Moody nos llevó un día a casa de Ameh Bozorg, pero no se preocupó de cambiarse la ropa por el uniforme normal de visita, el consabido pijama de estar por casa. Permaneció con el traje puesto, y, al cabo de unos minutos, entabló una agria discusión con su hermana. Regresaron al dialecto
shustari
, la lengua que hablaban de niños, de modo que ni Mahtob ni yo pudimos entender de qué hablaban, pero parecía ser la continuación de una discusión permanente.

—Tengo que hacer un recado —me dijo de repente—. Tú y Mahtob quedaos aquí. —Y salió rápidamente con Majid.

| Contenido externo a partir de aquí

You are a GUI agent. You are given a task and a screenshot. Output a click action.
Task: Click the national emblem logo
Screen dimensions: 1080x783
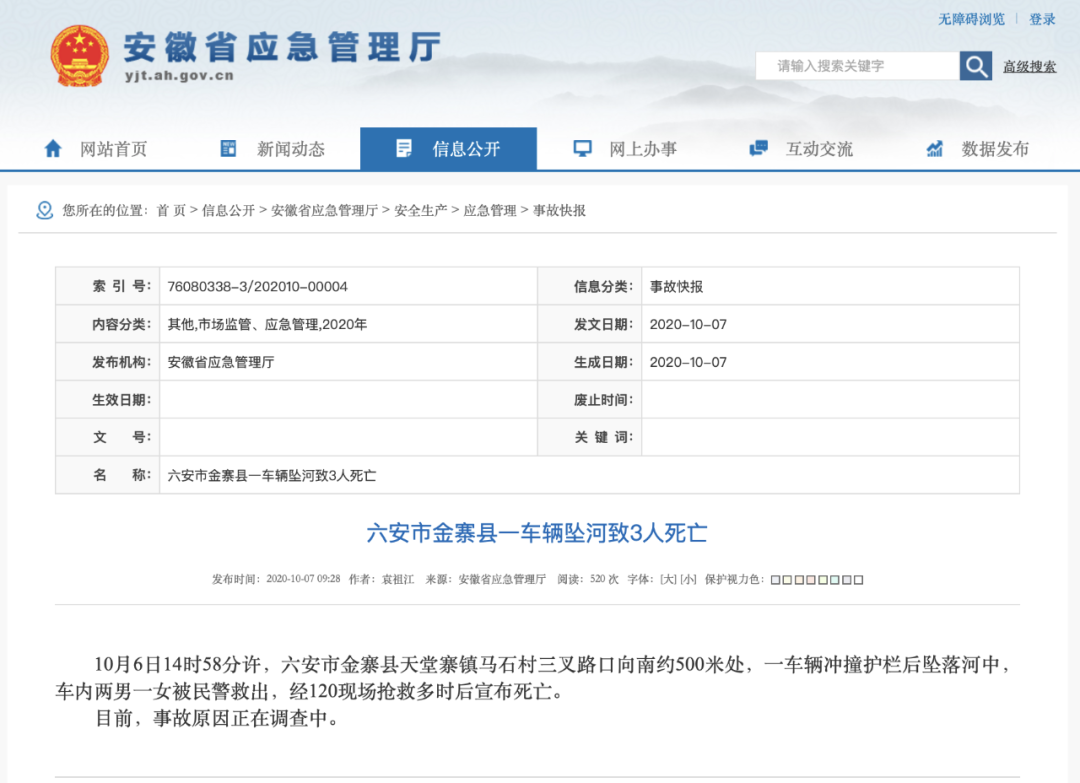[80, 56]
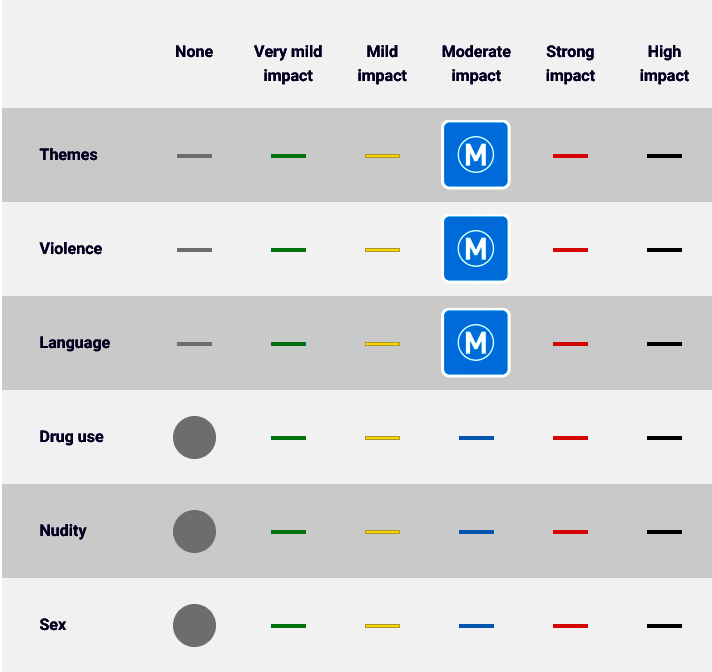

A mí no me gustaba regresar a aquella casa, de la que guardaba tan desagradables recuerdos, ni tampoco que me dejaran sola con ninguno de sus moradores. Mahtob y yo salimos al patio trasero, junto al estanque, para aprovechar el escaso sol que pudiera alcanzarnos a través de nuestras ropas y para alejarnos del resto de la familia.

Para gran pena mía, Ameh Bozorg nos siguió afuera.


Azzi zam
—me dijo ella suavemente.

¡Cariño mío! ¡Ameh Bozorg me llamaba cariño mío!

Me rodeó con sus largos y huesudos brazos. «
Azzi zam
», no dejaba de repetir. Hablaba en parsi, utilizando palabras sencillas que yo pudiera comprender o que Mahtob fuera capaz de traducir.


Man khaly, khaly motasifan, azzi zam
. Lo siento mucho, mucho, mucho, por ti, cariño. —Levantó los brazos por encima de su cabeza y exclamó «¡
Aiee Kohdah
!», ¡Oh Dios! Luego añadió—: Ve a telefonear. Llama a tu familia.

Es un truco, pensé.

—No —le dije. A través de Mahtob, proseguí—: No puedo, porque Moody no me deja llamar. No tengo su permiso.

—No, telefonea a tu familia —insistió Ameh Bozorg.

—Papi se pondrá furioso —advirtió Mahtob.

Ameh Bozorg nos miró atentamente. Yo estudié sus ojos y la reducida zona de su rostro que se distinguía a través de su
chador
. ¿Qué está pasando aquí?, me pregunté. ¿Es una trampa que me ha preparado Moody, para ver si le desobedezco? ¿O es que ha cambiado algo que yo ignoro?

Ameh Bozorg le dijo a Mahtob:

—Tu papá no se pondrá furioso, porque no se lo diremos.

Seguí negándome, cada vez más confusa y cautelosa, recordando las malas pasadas que me había jugado en el pasado, especialmente en Qum, donde me ordenó mantenerme sentada, y más tarde se quejó de que yo me hubiese negado a terminar la peregrinación en la tumba del santo mártir musulmán.

Ameh Bozorg desapareció brevemente, pero pronto regresó con sus hijas Zohreh y Fereshteh, que nos hablaron en inglés.

—Ve a llamar a tu familia —dijo Zohreh—. Realmente, nos apena que no hayas hablado con ellos. Llama a todo el mundo. Habla todo lo que quieras. No vamos a decírselo a él.